Most of the assistant work is about the in-panel assistant, but the same tool surface (see RFC-0035) should also be reachable by external coding agents (Gemini CLI, Claude Code, Codex, Cursor, etc.). MCP servers for data sources are common; what‘s less common - and what’s novel here - is an agent driving a running UI the user is watching. The value is twofold: meeting users in the harnesses they already pay for and trust, and - longer term - a scriptable DevTools-for-Perfetto automation surface that falls out of the same commands-with-schemas work.

None of this is Phase 1 work: the bridge and all external-harness support is punted to Phase 2 at the earliest (see Roadmap in RFC-0029); it‘s designed here so the tool and skill contracts don’t have to change to accommodate it later.

The cleanest path for the common Perfetto deployment is to reuse the existing trace_processor --httpd connection as the conduit: TP advertises an MCP server and bridges tool calls to the UI over the existing websocket connection, so calls round-trip out to the browser and back. No new transport, and it works in any browser (not gated on browser-extension features).

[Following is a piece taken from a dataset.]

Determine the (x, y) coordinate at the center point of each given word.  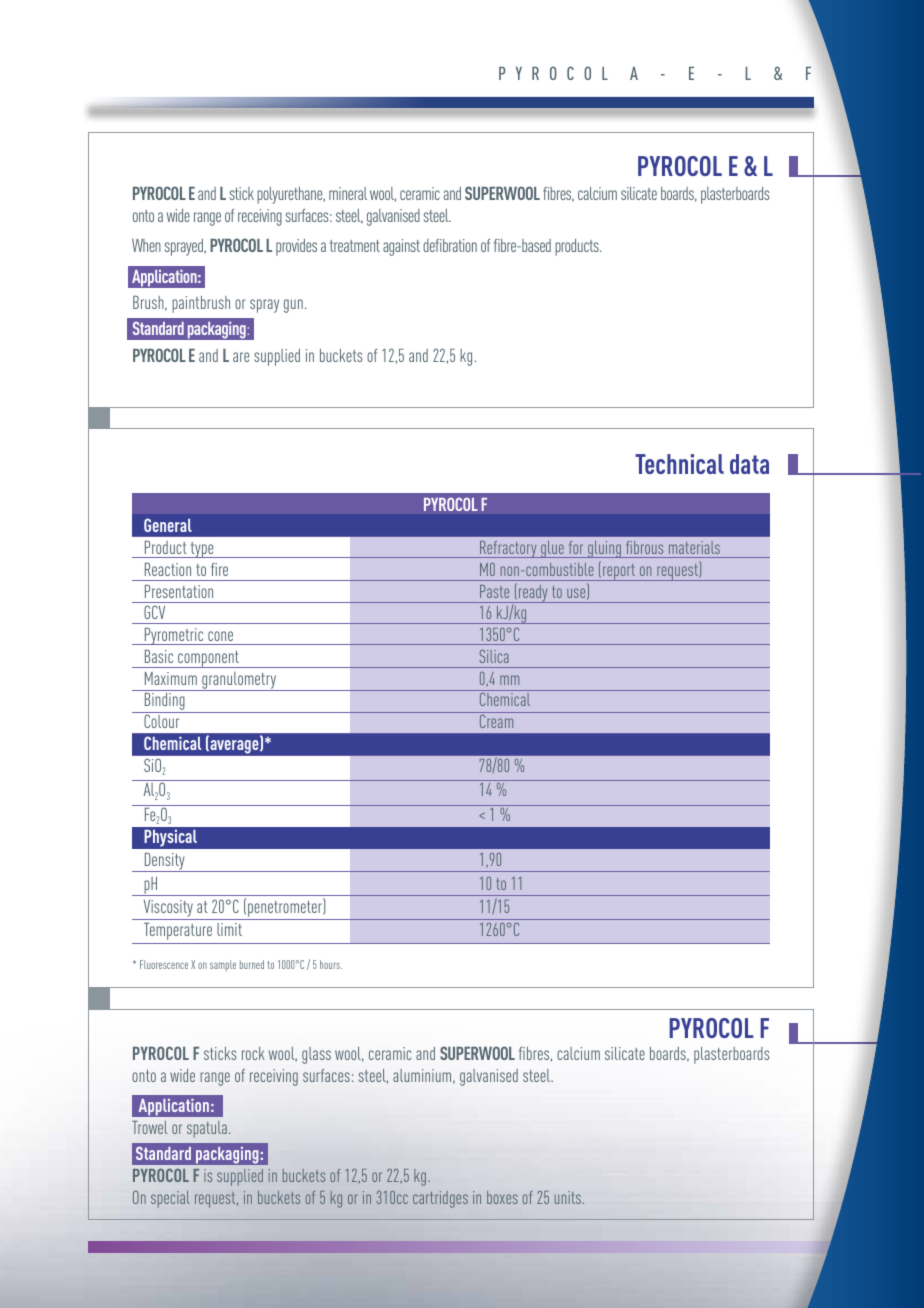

Parity with the in-panel assistant is not free, though: an external agent owns its own harness, so the channels we control in-panel degrade per channel:

  • Tool descriptions transfer for free - they travel with the MCP tool definitions, and the when-to-call guidance already lives there rather than in the system prompt.
  • System prompt becomes MCP instructions: we can‘t touch the external agent’s system prompt, but the MCP initialize handshake carries a server instructions field that well-behaved clients fold into context. A condensed application brief plus the payload-format conventions go there. Advisory and size-constrained, but workable.
  • Click-to-context inverts from push to pull: generically, there is no per-turn injection hook into someone else‘s harness, so the per-turn <ui_context> block (see RFC-0034) becomes a get_ui_context() tool returning exactly what the context providers would have emitted. The model has to decide to call it - steered via the server instructions (“call get_ui_context before answering questions about ‘this’”) - which is strictly worse: the user clicks a slice and the external agent doesn’t know unless it asks. Click-to-context largely does not survive the bare conduit - this gap is the main reason the embedded assistant exists.
  • read_docs / self-help transfers well - it's already pull-based, so external agents bootstrap the same way the in-panel model does.

Much of what the bare conduit loses could be clawed back by adding UI related tooling to our harness extension that we already build. Our Claude Code and Codex plugins for example, could be extended to push UI context per-turn (a prompt-submit hook that calls get_ui_context() and prepends the result), install our UI skills in native format, and carry the application brief - substantially narrowing the gap to the embedded assistant. But each extension is a bespoke integration to build, test, and maintain against someone else‘s moving harness, multiplied per harness, extra work on top of a conduit that is itself a Phase 2 item, so extensions land later still, if at all. The conduit’s generic posture (tools, MCP instructions, pull-based context) is the supported baseline.

WebMCP / navigator.modelContext is the browser-native standard this is heading toward, and we‘d register tools there too since that’s the direction of travel - but today it‘s an experimental draft API behind browser flags/origin trials, and reaching it from an external agent still needs a browser extension + local MCP shim, so it doesn’t really help us yet. The TP-conduit path is the pragmatic one for now; treat WebMCP as something to track, not depend on.

Migration from com.google.PerfettoMcp

PerfettoMcp already does a version of this - exposing the trace to an LLM - but in a more limited way. Rather than running two overlapping mechanisms, the plan is to fold its useful pieces into this design and deprecate PerfettoMcp once the assistant's tool surface covers what it did (a Phase 2 step, alongside the external agent conduit it overlaps with).